In the UK, February is LGBT+ history month, where we bring attention to the positive, and more difficult, aspects of queer history. I – the author of this blog post, Dr Peter Matthews – actually did my first degree in History, and have always been extremely interested in what is termed “social history” (i.e. the history of ordinary people’s ordinary lives).
This feeds into this project in a number of ways, which we’ve discussed in previous blog posts. For example, it is easy to forget how much has changed in terms of basic equality before the law very recently (equal access to marriage is less than a decade old). And we see the long-term impact of such discriminatory attitudes in society in the age profile of the population who define themselves as LGB.
We are also interested in whether this history of exclusion has impacted the ability of LGBT+ people to access financial products that might impact their welfare and financial wellbeing in the longer-term. It was widely known in the 1980s and 1990s that gay men could struggle to access life insurance products, and thus mortgages, due to the stigma associated with HIV/AIDS. Barriers to women accessing mortgages also meant lesbians struggled to purchase homes, with this being associated with the growth of Hebden Bridge in West Yorkshire as the “lesbian capital” of England – lesbians who could not buy homes in Manchester bought the dilapidated terraced houses in Hebden with cash.

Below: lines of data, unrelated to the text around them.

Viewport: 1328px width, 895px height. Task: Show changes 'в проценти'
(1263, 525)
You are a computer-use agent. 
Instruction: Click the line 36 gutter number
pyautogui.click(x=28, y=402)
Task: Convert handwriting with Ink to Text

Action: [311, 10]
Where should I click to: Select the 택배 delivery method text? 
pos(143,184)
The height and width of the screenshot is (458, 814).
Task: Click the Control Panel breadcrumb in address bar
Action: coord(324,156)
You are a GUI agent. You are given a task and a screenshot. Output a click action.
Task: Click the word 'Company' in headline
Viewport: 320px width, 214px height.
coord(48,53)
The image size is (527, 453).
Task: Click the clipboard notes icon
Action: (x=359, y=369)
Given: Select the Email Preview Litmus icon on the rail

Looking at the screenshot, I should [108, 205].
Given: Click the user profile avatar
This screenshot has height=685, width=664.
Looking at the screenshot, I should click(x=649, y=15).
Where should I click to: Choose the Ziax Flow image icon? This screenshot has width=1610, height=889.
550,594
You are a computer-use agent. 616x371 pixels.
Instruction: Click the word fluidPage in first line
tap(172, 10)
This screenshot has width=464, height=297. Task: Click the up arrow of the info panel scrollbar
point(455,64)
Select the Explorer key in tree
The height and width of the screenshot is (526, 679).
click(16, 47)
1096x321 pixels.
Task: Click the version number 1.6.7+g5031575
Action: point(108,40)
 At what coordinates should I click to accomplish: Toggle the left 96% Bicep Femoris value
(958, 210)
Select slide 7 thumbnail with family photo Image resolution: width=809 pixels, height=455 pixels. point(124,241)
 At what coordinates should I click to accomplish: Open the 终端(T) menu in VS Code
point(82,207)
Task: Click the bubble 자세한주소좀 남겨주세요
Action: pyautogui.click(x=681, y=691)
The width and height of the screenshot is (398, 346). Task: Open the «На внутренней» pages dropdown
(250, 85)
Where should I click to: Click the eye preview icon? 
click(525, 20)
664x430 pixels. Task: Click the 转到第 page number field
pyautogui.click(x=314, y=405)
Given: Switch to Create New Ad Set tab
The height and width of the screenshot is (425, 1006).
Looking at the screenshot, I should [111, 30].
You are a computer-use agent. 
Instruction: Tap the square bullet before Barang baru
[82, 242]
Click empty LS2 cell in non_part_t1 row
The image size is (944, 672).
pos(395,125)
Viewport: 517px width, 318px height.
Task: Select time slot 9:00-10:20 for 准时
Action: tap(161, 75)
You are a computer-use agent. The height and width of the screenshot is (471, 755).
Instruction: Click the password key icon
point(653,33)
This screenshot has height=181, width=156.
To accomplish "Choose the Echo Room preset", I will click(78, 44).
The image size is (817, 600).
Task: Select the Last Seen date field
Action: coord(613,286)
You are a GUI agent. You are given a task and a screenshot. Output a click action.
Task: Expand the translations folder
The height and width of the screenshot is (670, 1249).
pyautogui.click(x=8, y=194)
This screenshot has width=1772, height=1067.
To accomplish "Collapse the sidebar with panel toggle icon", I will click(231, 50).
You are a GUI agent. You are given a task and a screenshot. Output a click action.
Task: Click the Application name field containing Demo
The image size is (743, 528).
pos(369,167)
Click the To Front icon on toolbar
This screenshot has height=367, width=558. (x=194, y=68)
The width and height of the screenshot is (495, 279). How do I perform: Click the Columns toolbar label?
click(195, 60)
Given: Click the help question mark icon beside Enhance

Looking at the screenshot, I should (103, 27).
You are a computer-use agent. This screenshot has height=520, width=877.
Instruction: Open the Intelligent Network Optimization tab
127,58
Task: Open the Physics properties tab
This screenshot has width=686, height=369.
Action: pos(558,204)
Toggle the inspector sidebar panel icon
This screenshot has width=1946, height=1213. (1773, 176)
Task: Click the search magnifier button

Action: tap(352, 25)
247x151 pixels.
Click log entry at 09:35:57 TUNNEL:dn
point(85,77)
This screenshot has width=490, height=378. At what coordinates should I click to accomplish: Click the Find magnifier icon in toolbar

Older LGBT+ people might also be carrying the weight of past discrimination around with them. In a previous project I led, we did find evidence of this. Our analysis showed there was a disproportionate number of LGB people who lived in the most deprived neighbourhoods in Scotland. Further analysis showed this group were older, more likely to be single, and had poorer health than their non-LGB neighbours. This suggests a group of people might have experienced discrimination earlier in their lives, which had ultimately resulted in poorer outcomes across a range of areas, in particular their lack of choice of where to live.
Initial insights from the qualitative interviews in the project are revealing some of this, for example: truly awful examples of discrimination towards HIV positive people in the 1990s and early 2000s; people struggling to access financial products due to this discrimination. And it is also, sadly, showing how this continues to this day, particularly for trans people. Further, the welfare state is meant to be there for people when things out of their control affect their lives and they need the most basic level of support. Our interviews also reveal how threadbare that safety net is in the UK, and how, when people come to access it, it offers incredibly poor levels of support.
We still have to complete the full analysis of all our qualitative data, but we will be interested to pick-up these generational/historical shifts and how they impacted, and might continue to impact, LGBT+ people and their welfare. We are also planning advanced statistical analysis where, hopefully, we will be able to explore generational effects, and the impact of changes such as the equalisation of access to marriage rights, on LGB people, rather than just “controlling” away age (and history) as something we’re not interested in.